As labyrinth seals are widely used in varying applications and configurations, including steam and gas turbines plus compressors, a generic investigation that gives broad insight into worn abradable honeycomb labyrinth seal behavior is required. The results can then be applied to each specific situation as required. However, most current research focuses mainly on the abradable performance evaluation and wear mechanism investigation of abradable coatings (Bounazef et al., 2004; Chupp et al., 2004; Ma and Matthews, 2007; Fois et al., 2013), and the friction and wear properties investigation of rubber (Shen et al., 2015), and experimental data on rubbing interaction between honeycomb structure and labyrinth seal is in short supply. Thus, there is a requirement to produce more conclusive information on worn labyrinths, especially the effects of tooth location and wear profile.

This paper aims to simulate the high-speed rubbing behavior between a Hastelloy-X honeycomb and a GH4169 labyrinth in an aero-engine turbine using an abradable tester and evaluate the wear mechanisms of metal honeycomb material and blade labyrinth.

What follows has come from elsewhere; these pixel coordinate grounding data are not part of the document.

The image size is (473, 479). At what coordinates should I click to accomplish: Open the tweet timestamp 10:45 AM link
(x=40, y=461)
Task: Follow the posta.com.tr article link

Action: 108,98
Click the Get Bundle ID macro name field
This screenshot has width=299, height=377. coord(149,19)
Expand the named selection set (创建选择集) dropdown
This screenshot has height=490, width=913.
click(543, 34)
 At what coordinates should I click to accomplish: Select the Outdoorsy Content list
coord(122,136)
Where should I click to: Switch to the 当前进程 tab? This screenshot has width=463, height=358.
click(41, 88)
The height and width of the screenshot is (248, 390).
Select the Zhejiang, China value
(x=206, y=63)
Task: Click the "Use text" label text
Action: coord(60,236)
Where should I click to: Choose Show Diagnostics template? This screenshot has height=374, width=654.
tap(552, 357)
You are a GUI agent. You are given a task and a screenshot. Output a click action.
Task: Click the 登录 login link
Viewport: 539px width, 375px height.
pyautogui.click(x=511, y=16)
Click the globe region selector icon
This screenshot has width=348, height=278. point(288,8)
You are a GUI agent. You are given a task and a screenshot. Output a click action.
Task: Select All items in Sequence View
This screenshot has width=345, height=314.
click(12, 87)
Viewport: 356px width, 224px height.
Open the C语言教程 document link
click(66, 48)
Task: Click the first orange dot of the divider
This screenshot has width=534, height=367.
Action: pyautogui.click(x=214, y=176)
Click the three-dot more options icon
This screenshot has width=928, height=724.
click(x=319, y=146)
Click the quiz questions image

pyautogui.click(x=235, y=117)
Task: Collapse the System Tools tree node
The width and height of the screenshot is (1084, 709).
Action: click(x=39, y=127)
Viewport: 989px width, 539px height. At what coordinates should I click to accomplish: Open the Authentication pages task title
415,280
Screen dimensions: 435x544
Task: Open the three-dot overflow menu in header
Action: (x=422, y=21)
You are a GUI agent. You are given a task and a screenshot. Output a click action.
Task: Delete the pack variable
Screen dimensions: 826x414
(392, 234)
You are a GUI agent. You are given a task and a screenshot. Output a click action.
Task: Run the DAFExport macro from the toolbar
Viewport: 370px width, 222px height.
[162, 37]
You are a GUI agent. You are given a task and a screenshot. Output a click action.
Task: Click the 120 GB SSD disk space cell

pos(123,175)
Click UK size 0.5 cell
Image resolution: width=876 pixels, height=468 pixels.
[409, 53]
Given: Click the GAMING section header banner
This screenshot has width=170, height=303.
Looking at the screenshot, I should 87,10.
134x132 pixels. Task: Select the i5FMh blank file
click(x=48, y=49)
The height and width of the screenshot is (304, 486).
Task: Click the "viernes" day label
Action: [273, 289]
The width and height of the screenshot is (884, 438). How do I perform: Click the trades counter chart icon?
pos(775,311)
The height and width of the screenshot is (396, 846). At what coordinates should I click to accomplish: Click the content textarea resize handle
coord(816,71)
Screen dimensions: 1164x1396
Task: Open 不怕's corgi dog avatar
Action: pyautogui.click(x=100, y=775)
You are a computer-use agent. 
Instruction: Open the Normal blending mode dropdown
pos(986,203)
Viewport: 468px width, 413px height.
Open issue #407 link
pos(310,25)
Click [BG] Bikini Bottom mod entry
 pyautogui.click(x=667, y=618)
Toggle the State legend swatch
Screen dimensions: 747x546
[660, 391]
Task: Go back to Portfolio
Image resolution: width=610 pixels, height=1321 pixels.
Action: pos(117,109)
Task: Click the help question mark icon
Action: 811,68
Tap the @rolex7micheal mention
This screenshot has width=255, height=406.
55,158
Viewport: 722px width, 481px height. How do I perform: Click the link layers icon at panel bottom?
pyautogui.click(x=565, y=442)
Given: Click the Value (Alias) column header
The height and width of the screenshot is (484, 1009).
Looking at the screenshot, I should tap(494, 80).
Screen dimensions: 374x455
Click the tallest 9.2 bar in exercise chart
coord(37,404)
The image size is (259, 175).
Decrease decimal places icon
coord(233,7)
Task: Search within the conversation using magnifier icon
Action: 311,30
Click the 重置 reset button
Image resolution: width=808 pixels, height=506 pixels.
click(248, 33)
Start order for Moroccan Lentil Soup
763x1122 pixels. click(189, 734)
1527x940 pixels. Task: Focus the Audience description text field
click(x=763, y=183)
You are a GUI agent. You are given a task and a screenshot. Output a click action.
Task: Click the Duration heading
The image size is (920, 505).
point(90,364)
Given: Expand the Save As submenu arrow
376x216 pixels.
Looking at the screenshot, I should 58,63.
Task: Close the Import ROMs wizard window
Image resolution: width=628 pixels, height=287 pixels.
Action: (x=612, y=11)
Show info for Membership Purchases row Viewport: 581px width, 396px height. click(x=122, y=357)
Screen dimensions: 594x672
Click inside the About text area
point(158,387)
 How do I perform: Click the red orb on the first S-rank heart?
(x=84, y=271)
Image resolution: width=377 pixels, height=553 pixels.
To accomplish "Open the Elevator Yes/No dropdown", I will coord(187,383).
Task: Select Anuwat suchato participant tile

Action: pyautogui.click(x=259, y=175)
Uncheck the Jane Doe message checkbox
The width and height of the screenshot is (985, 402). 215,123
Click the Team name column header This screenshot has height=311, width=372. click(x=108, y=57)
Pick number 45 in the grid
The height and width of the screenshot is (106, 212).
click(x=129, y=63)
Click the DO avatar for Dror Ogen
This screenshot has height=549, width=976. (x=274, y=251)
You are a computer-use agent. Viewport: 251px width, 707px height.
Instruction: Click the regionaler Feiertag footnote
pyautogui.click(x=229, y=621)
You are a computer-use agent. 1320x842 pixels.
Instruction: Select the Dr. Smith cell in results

The next section presents detailed information on the test equipment, specimens, and scheme. Then test results are analyzed based on visual rubbing observations, rubbing forces, and impact acceleration. Finally, the results from these studies are summarized.

2 Materials and methods

2.1 Test equipment

High-speed rubbing tests between the shrouded blade labyrinth and the honeycomb seal were conducted on a self-developed abradable tester as shown in Fig. 1 in the High-speed Rotating Machinery Laboratory of Zhejiang University, China. The shrouded blade with labyrinth tips was mounted on a rotating disk with high-strength bolts, and a dummy blade, shorter than the sample one, was fixed at 180° around the disk from the shrouded blade to balance its centrifugal force. The maximum rotating speed of this tester is 16 000 r/min, which is in line with the high-pressure rotor speed of aero-engines. The labyrinth tip diameter is 621 mm to obtain the maximum blade tip velocity of 520 m/s which is composed of a 500 mm outside diameter of the simulated metal disk installed with overhang on the flexible shaft and a 60.5 mm effective length of the shrouded blade. The honeycomb sample was mounted through a special clamping fixture on a feeding platform with high precision driven by a servo motor and a reducer to simulate the radial incursion movement of the rotating blade in actual engines, and the allowed incursion rate of the honeycomb sample is between 5 and 1000 µm/s with a control precision of 3 µm/s. A three-component piezoelectric dynamometer with the measurement range of 5000 N and an acceleration sensor of 500g are used to measure the rubbing forces and dynamic impact response between labyrinth tips and honeycomb samples, and a single-lens reflex (SLR) camera is equipped to record the high-speed rubbing process.

Fig. 1

Structure diagram of abradable tester (a), test schematic diagram (b), and general view of high-speed abradable test rig (c)

2.2 Test materials

A simulated shroud blade is illustrated in Fig. 2, and it was designed with a convenient structure for machining and installation. The twisted blade structure was replaced by a straight blade, and the complex tenon attachment was replaced by a bolt connection. However, the labyrinth structure of the blade tip was the same as that in the aero-engine. The simulated blade has two stepped labyrinths with different tip lengths, which were called the first and the second labyrinth tips. The first and second labyrinth tips are 621 mm and 614 mm long in diameter, respectively. The thickness of the labyrinth tip is 0.6 mm, and the width is 19.76 mm. The shroud blade and dummy blade were fabricated from GH4169 (Inconel 718, in American standard), a typical super alloy widely used in aero-engines (Ma et al., 2010).

Fig. 2

Schematic of simulated blade (a) and its photo (b) (unit: mm)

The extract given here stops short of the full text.